UDP checks from the US nodes send a probe packet to the target port and report whether a response was received within the timeout window. UDP is connectionless, so a response confirms the port is reachable and something is listening — it does not establish a full session. Typical targets for US UDP checks include DNS resolvers, game servers on custom ports, NTP servers, VoIP endpoints (SIP on 5060), and VPN gateways (WireGuard on 51820, OpenVPN on 1194).

US hosting networks at Dallas and Miami have good UDP paths to Latin America and the Caribbean, making them useful for testing game servers or streaming endpoints that primarily serve North and South American users. Kansas City sits centrally with low-latency UDP paths to both coasts. No response to a UDP probe does not necessarily mean the service is down — many application protocols (WireGuard, for example) deliberately discard probes that do not contain valid session data.

For operators running US-based UDP services, checking from all three US nodes simultaneously can surface geographic reachability gaps within the country.
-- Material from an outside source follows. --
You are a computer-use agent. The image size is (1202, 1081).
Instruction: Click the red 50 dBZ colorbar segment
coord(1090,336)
A VPN endpoint responding from Dallas and Kansas City but not Miami may indicate an asymmetric BGP route from the Miami upstream that drops UDP on the return path, or a firewall rule applied specifically to the Miami-region source IP space. Compare against our Canadian node to determine whether the issue is US-wide or limited to specific US carriers.

The US internet backbone is anchored in Ashburn, Virginia, where Equinix operates the largest concentration of interconnected networks in the country. Over 500 networks peer at the Equinix campus in Ashburn, including AT&T (AS7018), Comcast (AS7922), Lumen/CenturyLink (AS3356), Cogent (AS174), and NTT (AS2914). The density of peering there means that a packet originating in Miami or Dallas often transits through Ashburn before exiting to Europe, making it the effective default gateway for US-to-Europe traffic regardless of where the origin server sits.
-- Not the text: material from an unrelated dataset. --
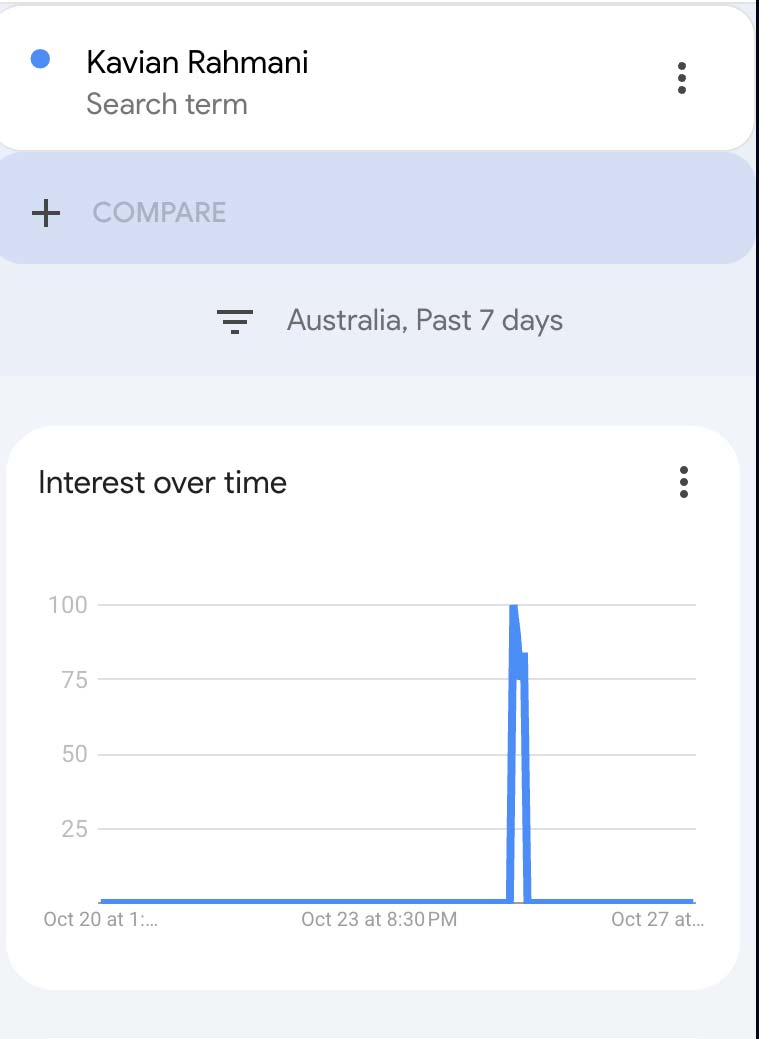Viewport: 759px width, 1039px height.
Task: Click the blue dot beside Kavian Rahmani
Action: point(41,60)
Our US nodes span three cities across the South, Central, and Midwest regions. Miami runs on AS202673 (Ohz Digital SL) and is the southernmost probe — useful for measuring connectivity relevant to Latin American networks and Caribbean-facing services. Dallas runs on AS201129 (Linceris International Cloud) at Dallas DC, positioned at the intersection of south-central US routes with good proximity to both Equinix Dallas peering and central US backbone routes. Kansas City runs on AS22295 (Advin Services LLC / Tierhive) in the Midwest, providing a third vantage point with direct access to central US carrier paths.

Reference RTTs from these nodes under normal load: Miami to London is approximately 120 ms, Miami to São Paulo around 85 ms. Dallas to Frankfurt typically runs 130–135 ms via transatlantic submarine cables landing on the US East Coast. Kansas City to New York is roughly 35 ms, and Kansas City to Los Angeles is in the 40–45 ms range. These figures vary by carrier — Cogent and Lumen have different peering strategies at Ashburn, which produces measurably different latency for the same destination depending on which AS the probe exits through.

Key US transit providers reachable from all three nodes include AT&T (AS7018), Comcast Business (AS7922), Lumen (AS3356), Cogent (AS174), and NTT America (AS2914). These five carriers collectively carry the majority of US internet traffic and each maintains presence in Dallas, Kansas City, and Miami in addition to Ashburn. At the IX level, DE-CIX New York and NYIIX serve the Northeast corridor. Equinix Dallas and CoreSite serve south-central US. Miami is served by the NAP of the Americas facility, a major Latin America-facing interconnect point operated by Equinix.

Running checks across all three US nodes simultaneously provides geographic diversity within a single country that matters. A server hosted on AWS us-east-1 will show different RTTs from Miami (via southeast paths), Dallas (via south-central), and Kansas City (via central US backbone). A CDN with US PoPs should show low single-digit or sub-10ms results from all three. If one node shows significantly higher latency than the others, the routing from that city or the serving carrier is suboptimal for that node's upstream transit mix.